Required from the data below: the exact lines starting at the line containing "Task: Click the previous" and ending at the line containing "Screen dimensions: 825x251", with both ends kept and all pictures dropped.

BEGIN Record set

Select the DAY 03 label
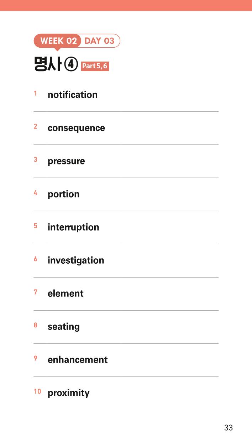Screen dimensions: 252x448 point(99,41)
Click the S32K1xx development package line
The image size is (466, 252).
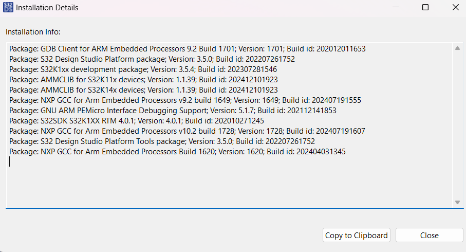click(143, 69)
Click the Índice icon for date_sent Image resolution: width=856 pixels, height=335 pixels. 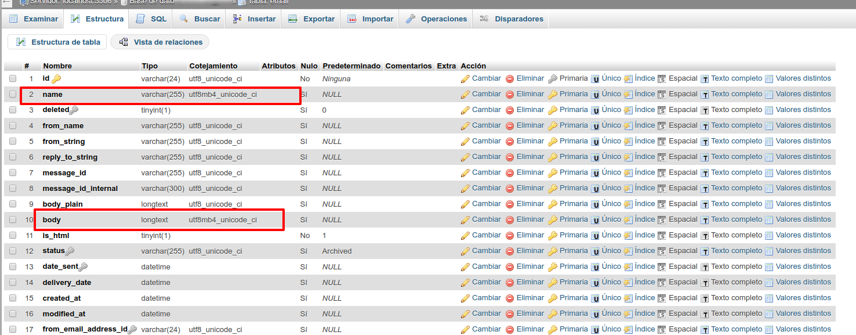point(628,266)
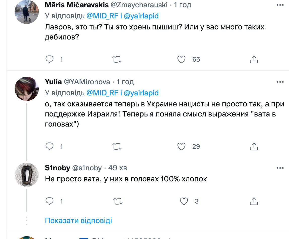This screenshot has width=289, height=239.
Task: Reply to Māris Mičerevskis's tweet
Action: (50, 59)
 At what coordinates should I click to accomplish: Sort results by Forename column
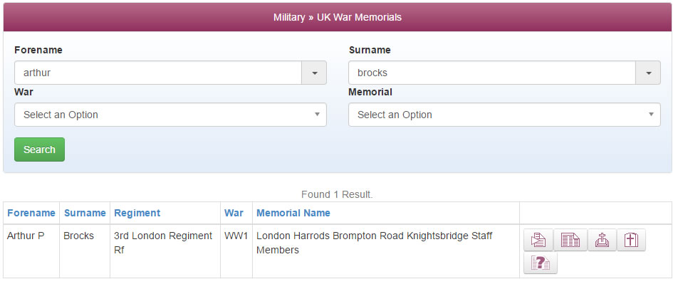(31, 213)
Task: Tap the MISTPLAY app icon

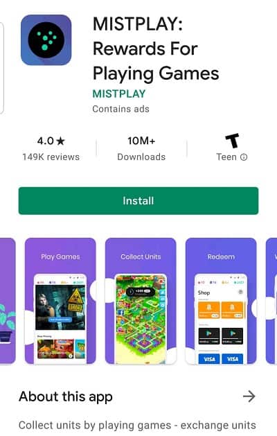Action: pyautogui.click(x=46, y=40)
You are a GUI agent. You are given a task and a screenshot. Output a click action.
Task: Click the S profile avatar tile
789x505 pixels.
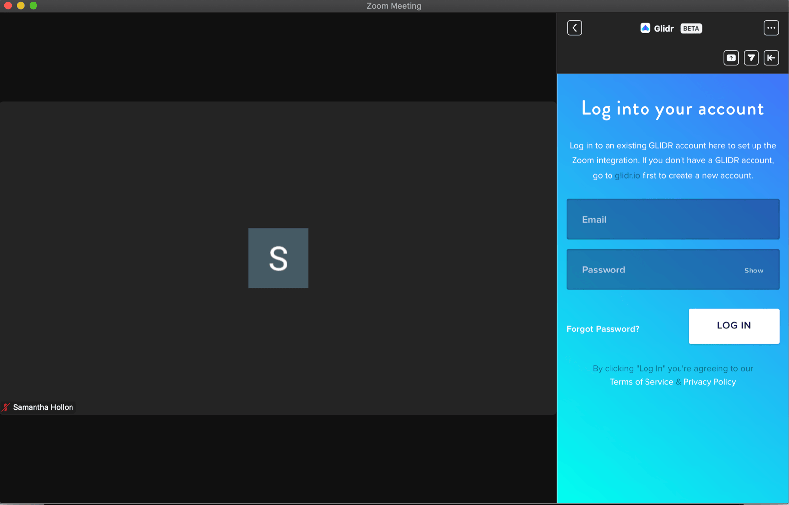pos(278,258)
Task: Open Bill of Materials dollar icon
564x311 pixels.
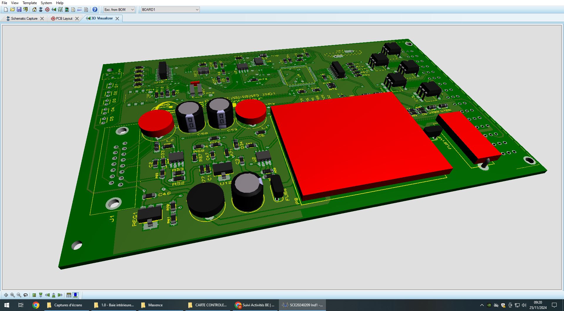Action: coord(73,9)
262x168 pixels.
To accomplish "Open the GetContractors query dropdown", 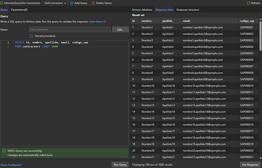I will tap(55, 3).
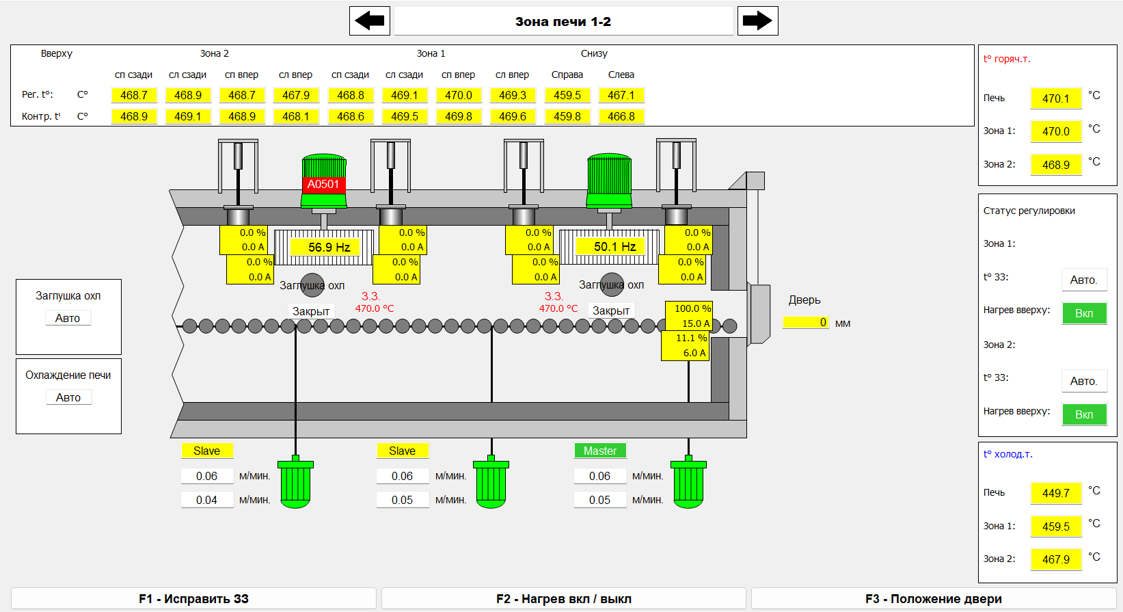The width and height of the screenshot is (1123, 612).
Task: Click the leftmost green conveyor drive motor
Action: click(295, 483)
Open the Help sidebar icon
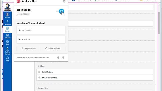Screen dimensions: 162x91 7,59
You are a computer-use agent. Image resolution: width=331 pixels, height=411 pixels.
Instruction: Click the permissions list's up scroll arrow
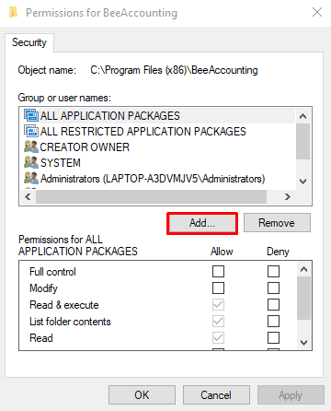point(303,269)
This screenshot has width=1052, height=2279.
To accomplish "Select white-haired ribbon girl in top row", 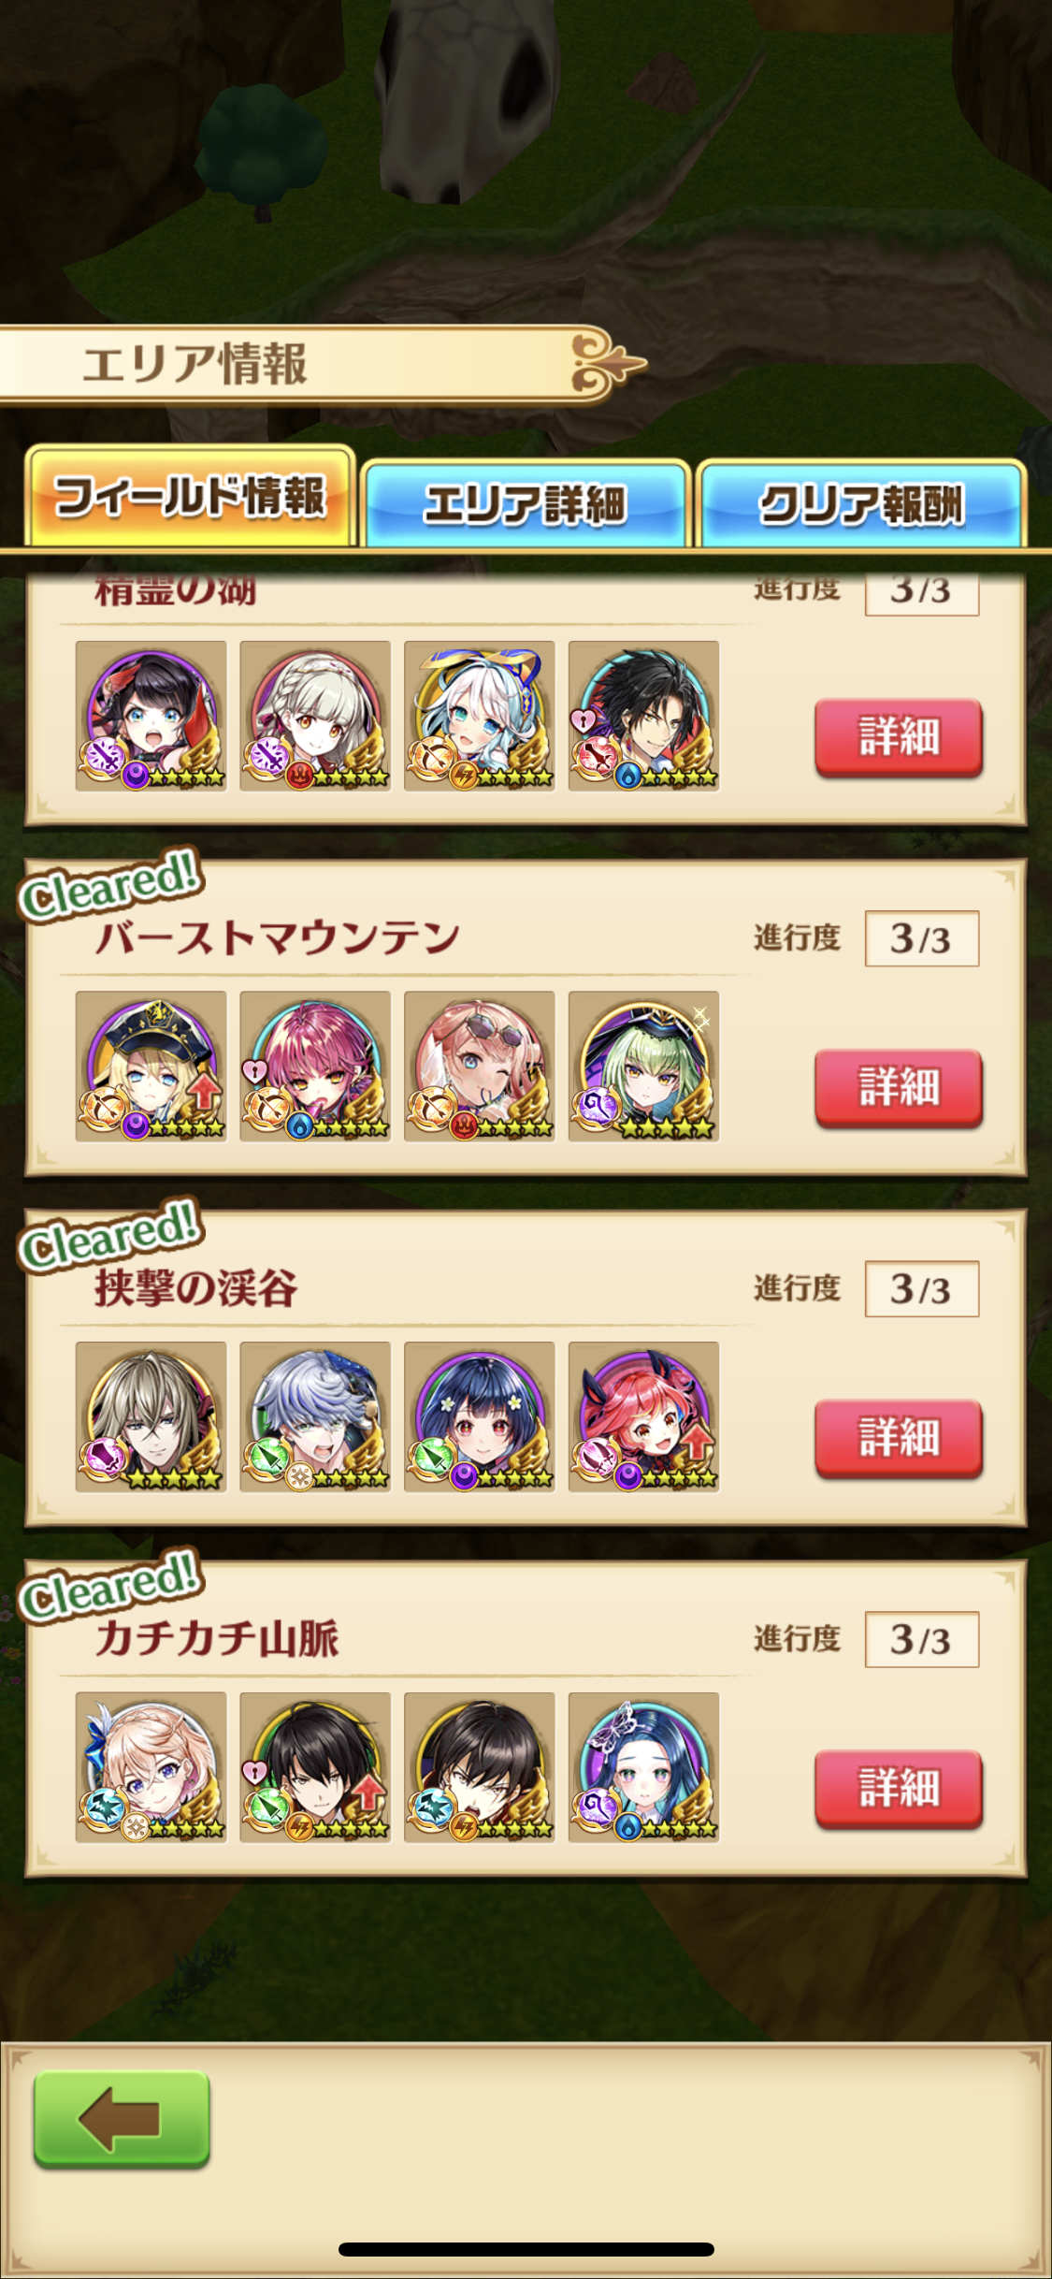I will (x=480, y=716).
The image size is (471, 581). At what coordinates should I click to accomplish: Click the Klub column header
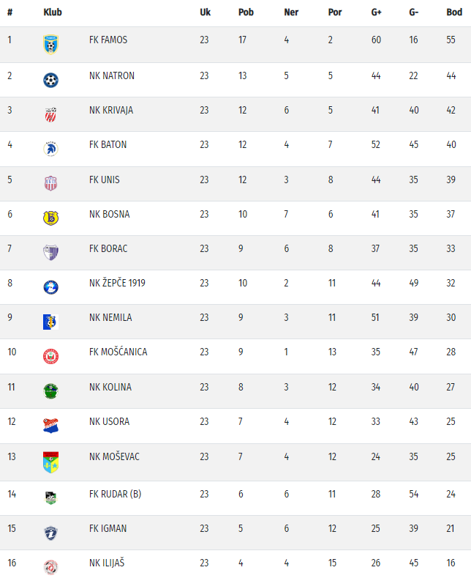pyautogui.click(x=53, y=12)
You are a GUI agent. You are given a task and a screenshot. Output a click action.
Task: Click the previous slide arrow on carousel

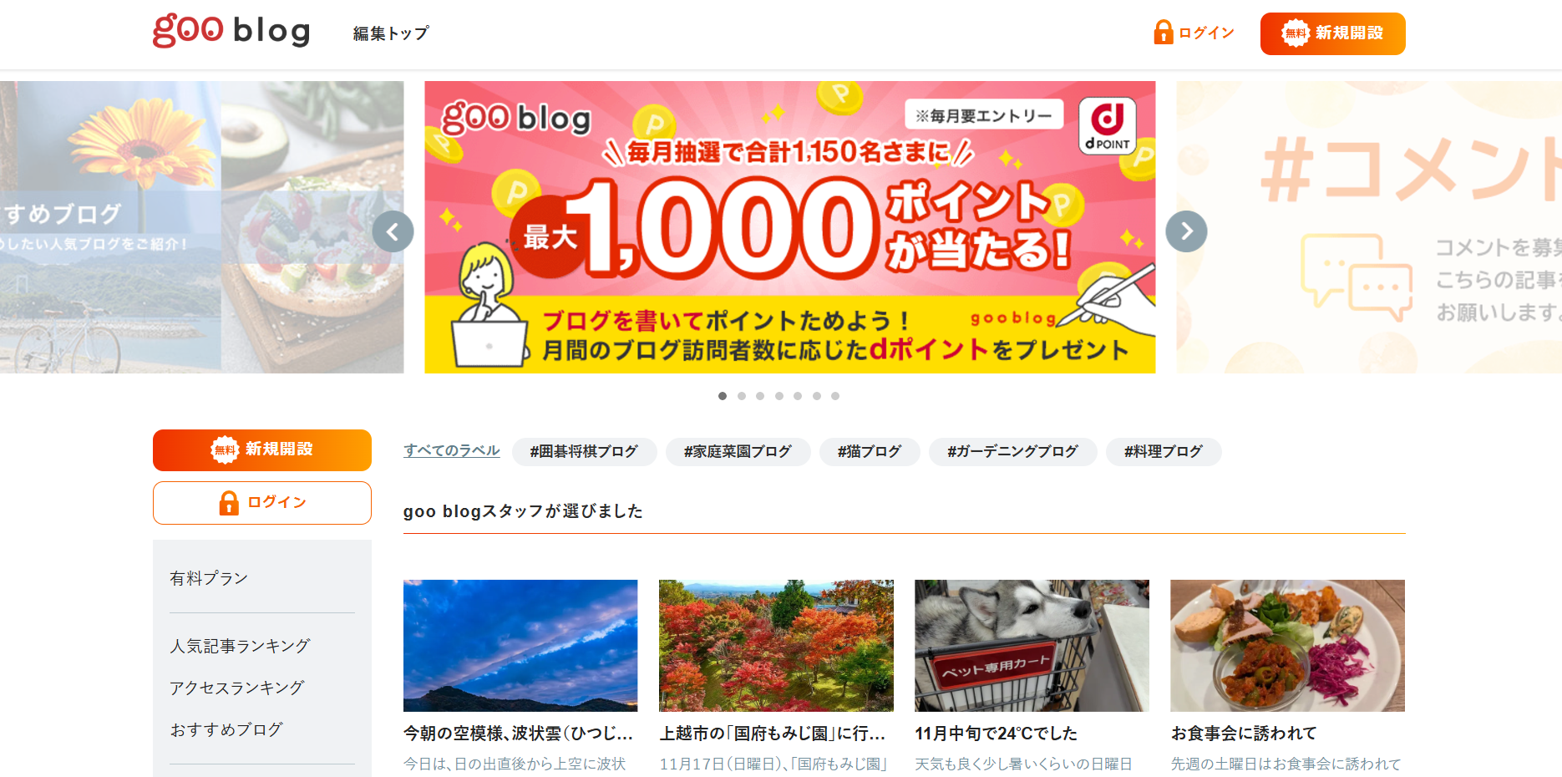(x=393, y=231)
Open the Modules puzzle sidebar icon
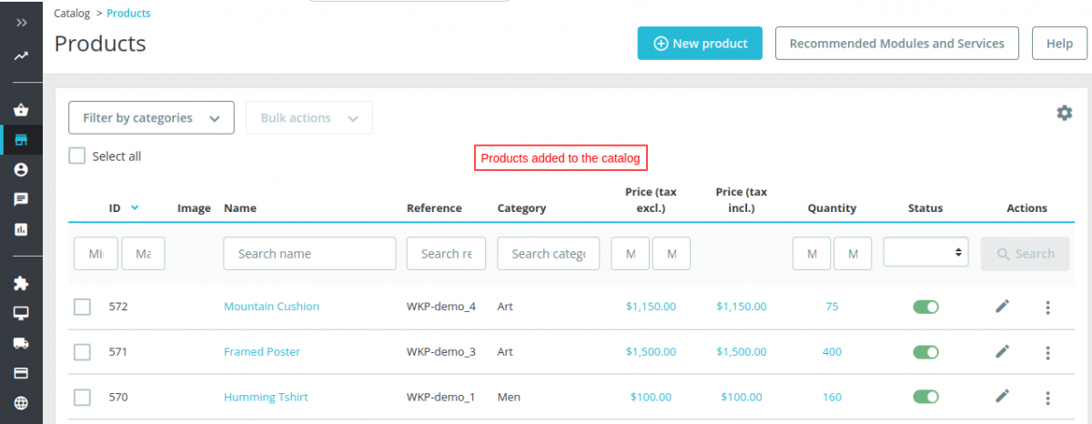The image size is (1092, 424). (21, 283)
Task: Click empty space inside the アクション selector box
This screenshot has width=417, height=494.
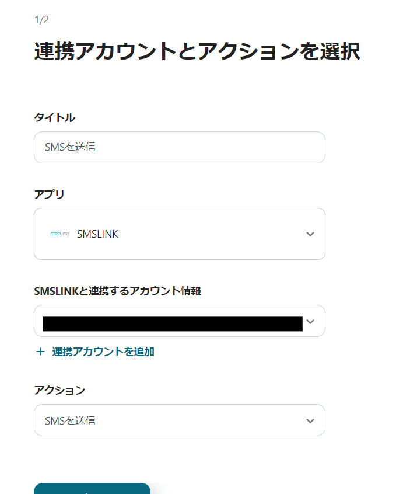Action: point(198,420)
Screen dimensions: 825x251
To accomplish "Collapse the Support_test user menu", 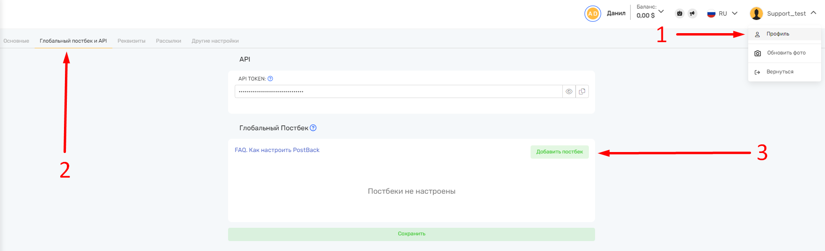I will (x=813, y=13).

END Record set

▸ Answer to the problem:
Task: Click the previous slide arrow on carousel

(x=393, y=231)
Open the Modules puzzle sidebar icon
The image size is (1092, 424). (21, 283)
Task: Click empty space inside the アクション selector box
This screenshot has width=417, height=494.
Action: point(198,420)
Screen dimensions: 825x251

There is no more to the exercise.